April 24, 2019

Databricks Donates Delta Code to Open Source

Alex Woodie

Databricks today announced that it’s open sourcing the code behind Databricks Delta, the Apache Spark-based product it designed to help keep data neat and clean as it flows from sources into its cloud-based analytics environment. Delta Lake, as the new offering is called, will be freely available under a permissive Apache 2.0 license.

Databricks originally launched Delta back in 2017 to help provide greater order to its cloud customers’ data management issues. The San Francisco, California company positioned Databricks Delta as a hybrid solution of sorts that combined elements of data lakes, MPP-style data warehouses, and streaming analytics in a managed data paradigm.

Now the proprietary, cloud-only service that used to be tied to Databricks Unified Analytics Platform is becoming an open source software product/project that anybody can run — even organizations struggling to manage large data sets stored in on-prem or cloud-based Hadoop and Spark clusters, according to Ali Ghodsi, CEO and co-founder of Databricks and one of the creators Apache Spark.

“As the original creators of Apache Spark, we firmly believe in open source and open APIs,” Ghodsi tells Datanami. “We want the entire open source community–both on-prem and cloud–to benefit from Delta’s transactional storage layer.”

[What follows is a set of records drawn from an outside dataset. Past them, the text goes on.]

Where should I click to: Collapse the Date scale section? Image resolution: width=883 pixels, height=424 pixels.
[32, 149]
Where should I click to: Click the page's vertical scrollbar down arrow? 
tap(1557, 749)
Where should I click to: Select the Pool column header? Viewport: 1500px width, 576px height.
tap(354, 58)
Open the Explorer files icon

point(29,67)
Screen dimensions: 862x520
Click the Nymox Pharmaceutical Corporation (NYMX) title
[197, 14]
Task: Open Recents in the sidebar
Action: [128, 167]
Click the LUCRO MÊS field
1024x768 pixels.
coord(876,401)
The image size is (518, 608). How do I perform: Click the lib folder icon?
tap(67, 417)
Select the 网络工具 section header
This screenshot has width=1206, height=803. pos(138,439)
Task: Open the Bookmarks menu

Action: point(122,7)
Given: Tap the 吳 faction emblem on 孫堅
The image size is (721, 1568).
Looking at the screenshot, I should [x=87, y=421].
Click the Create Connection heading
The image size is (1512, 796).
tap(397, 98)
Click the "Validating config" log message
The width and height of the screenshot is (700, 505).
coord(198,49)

Ghodsi — who is one of Datanami’s People to Watch for 2019 — says Delta Lake has been “battle tested in production” with hundreds of organizations in the Databricks cloud. By open sourcing the software, Databricks hopes to spur adoption of the software, which could turbocharge development of new features, not to mention accelerate the eradication of bugs.

Delta Lake enforces minimum data quality levels for data flowing into lakes (image courtesy Delta.io)

“We hope Delta Lake open source technology gets adopted by the community and it becomes a standard for bringing reliability to data lakes,” Ghodsi says. “We want Delta Lake to be the standard for storing big data–both on-prem and cloud. Hence we have decided to open source it with Apache License 2.0.”

Some of the challenges that Databricks customers have faced stem from events like failed writes, schema mismatches, and data inconsistencies when mixing batch and streaming data, Databricks says. Supporting multiple writers and readers simultaneously is another source of potential error when operating data lakes at scale.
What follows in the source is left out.